## HOW TO COMPLETE THIS TASK
Your answer should be every line of the entries that has the string "computer" in it.

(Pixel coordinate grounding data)
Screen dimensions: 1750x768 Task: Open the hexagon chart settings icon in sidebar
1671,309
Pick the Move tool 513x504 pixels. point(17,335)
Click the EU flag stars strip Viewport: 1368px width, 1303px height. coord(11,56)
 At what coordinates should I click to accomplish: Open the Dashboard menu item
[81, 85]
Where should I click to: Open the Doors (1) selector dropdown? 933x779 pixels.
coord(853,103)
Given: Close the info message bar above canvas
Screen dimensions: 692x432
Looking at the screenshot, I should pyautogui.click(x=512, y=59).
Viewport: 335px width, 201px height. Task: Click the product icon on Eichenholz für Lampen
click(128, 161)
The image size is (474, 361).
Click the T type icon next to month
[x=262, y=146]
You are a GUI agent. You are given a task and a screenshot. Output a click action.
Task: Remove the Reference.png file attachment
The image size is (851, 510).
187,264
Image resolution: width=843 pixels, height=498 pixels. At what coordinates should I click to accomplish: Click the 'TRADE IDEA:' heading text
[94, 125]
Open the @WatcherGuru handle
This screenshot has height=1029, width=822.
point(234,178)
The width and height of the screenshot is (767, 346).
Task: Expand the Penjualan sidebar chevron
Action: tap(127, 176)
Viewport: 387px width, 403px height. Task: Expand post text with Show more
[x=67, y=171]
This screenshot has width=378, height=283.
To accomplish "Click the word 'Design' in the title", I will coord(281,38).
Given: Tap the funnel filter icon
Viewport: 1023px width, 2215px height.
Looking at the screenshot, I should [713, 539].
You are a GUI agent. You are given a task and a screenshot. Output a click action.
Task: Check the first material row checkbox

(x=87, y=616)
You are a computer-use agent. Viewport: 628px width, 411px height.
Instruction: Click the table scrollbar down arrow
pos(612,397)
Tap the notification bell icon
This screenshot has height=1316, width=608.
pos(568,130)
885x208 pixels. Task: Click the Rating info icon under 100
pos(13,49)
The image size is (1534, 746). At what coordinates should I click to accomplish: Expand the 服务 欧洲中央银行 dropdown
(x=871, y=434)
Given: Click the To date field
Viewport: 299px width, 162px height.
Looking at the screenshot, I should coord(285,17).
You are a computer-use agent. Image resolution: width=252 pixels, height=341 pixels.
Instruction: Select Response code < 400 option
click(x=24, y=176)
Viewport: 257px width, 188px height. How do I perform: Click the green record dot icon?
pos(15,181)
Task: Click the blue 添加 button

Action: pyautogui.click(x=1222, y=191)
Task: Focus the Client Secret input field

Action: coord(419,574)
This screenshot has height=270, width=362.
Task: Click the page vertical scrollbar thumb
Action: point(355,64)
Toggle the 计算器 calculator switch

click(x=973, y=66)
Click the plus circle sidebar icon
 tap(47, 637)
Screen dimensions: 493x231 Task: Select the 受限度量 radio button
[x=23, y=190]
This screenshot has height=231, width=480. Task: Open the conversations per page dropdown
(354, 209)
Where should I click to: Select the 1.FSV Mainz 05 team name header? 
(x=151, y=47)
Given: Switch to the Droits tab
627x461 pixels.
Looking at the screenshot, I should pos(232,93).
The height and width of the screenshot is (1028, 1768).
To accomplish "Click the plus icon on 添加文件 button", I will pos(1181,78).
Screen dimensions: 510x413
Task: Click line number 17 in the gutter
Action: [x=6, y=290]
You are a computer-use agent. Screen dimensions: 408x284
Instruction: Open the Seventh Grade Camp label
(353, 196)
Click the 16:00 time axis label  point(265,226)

## ANSWER TO THIS TASK
You are a computer-use agent. Viewport: 628px width, 411px height.
You are a computer-use agent. Image resolution: width=252 pixels, height=341 pixels.
You are a computer-use agent. Screen dimensions: 408x284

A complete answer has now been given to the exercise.